The ministry says the White House’s stance is in line with Egypt’s and follows the calls to for a complete, coordinated, and non-selective strategy to combat terrorism. Spokesperson Ahmed Abu Zeid attacked the media further, saying the Egyptian state often found itself accused of negligence or complicity after it suffered from terrorist attacks including the Metrojet flight crash or the attack on the Coptic Cathedral. Russia’s TASS pounced on Abou Zeid’s remarks, highlighting that the Foreign Affairs Ministry has referred to the Metrojet plane crash “officially” as an “act of terror.”

It’s not exactly reciprocity, but Ittihadiya doubtless appreciates that the White House is mulling whether to designate the Ikhwan as a terrorist organization. The New York Times seems preoccupied less with right-wing staple Breitbart being “alarmed” at the Ikhwan than it is with the notion that designating the organization as terrorist would “create a legal justification to crack down on Muslim charities, mosques and other groups in the United States.” The Ikhwan has bedeviled top Trump advisor Stephen Bannon for at least a decade, the Washington Post reports. The New York Times has the full story.

Biggest equity advisory mandate in history: “Moelis & Co has been chosen as the sole independent advisor for the planned initial public offering of Saudi Aramco … scoring the New York boutique investment bank the biggest equity advisory mandate in history,” the Financial Times (paywall) reports. Other banks are still in the running to underwrite the offering, the paper reports. Moelis edged out Rothschild and Lazard as well as Goldman Sachs and HSBC for the mandate. Moelis’ mandate includes advisory on selection of underwriters and execution of the IPO, the Wall Street Journal reports.

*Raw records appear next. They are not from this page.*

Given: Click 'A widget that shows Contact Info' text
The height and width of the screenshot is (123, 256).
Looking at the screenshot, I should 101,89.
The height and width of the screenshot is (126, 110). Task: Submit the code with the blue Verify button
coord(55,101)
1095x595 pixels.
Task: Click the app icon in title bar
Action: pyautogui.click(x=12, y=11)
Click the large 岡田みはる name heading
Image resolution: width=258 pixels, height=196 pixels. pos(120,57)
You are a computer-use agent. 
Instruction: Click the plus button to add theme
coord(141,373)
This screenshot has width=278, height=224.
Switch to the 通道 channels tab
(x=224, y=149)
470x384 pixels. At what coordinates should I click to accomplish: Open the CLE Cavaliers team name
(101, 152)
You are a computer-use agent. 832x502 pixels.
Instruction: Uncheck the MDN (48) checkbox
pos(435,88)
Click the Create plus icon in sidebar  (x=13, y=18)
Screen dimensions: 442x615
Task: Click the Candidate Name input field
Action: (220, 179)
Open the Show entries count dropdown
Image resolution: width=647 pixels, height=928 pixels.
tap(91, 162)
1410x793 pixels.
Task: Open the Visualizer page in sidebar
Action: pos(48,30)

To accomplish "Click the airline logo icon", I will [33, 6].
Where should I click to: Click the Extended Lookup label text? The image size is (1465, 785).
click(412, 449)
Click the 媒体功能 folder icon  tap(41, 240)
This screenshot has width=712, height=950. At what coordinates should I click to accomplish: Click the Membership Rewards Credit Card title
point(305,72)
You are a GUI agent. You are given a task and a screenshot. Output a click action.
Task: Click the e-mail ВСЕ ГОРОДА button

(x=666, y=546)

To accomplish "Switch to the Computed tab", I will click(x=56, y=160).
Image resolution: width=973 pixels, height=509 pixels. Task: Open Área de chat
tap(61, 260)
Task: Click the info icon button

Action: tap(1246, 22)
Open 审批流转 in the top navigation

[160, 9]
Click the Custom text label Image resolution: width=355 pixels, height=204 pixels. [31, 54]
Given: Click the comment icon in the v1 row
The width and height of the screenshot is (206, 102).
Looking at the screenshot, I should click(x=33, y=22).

We love Moelis’ story and figure there must be a lesson or two for Egypt here given what we’re going through right now. The firm was founded by “old-fashioned dealmaker” Ken Moelis smack in the middle of the global financial crisis back in 2007. “Ken Moelis admits that launching a boutique investment bank in the middle of a global financial crisis was not the most obvious move for a banker trying his hand at being an entrepreneur for the first time. The bank enjoyed a dazzling growth rate as it hired about 200 staff in less than two years … Critics predicted it would struggle to find new clients … Instead, Moelis rapidly became emblematic of a bespoke kind of merchant banking … That means concentrating on advisory services rather than additional offerings, such as financing.” Read the rest of the FT’s profile of Moelis in its Monday Interview here.

And at the intersection of Trump and Wall Street: Dealbook founder and CNBC host Andrew Ross-Sorkin (also executive producer of the amazing Bn’s, which returns a week from Sunday) tells us that Baupost Group boss Seth Klarman, “the most successful and influential investor you have probably never heard of,” has quietly penned “the most sought-after reading material on Wall Street” — namely the notion that “exuberant investors have focused on the potential benefits of stimulative tax cuts [under the Trump administration] while mostly ignoring the risks from America-first protectionism and the erection of new trade barriers.” Boston-based Klarman is often tipped as “the next Warren Buffet”; his fund has about USD 30 bn in AUM. The full letter has yet to leak, but Zero Hedge and Benzinga have excerpts.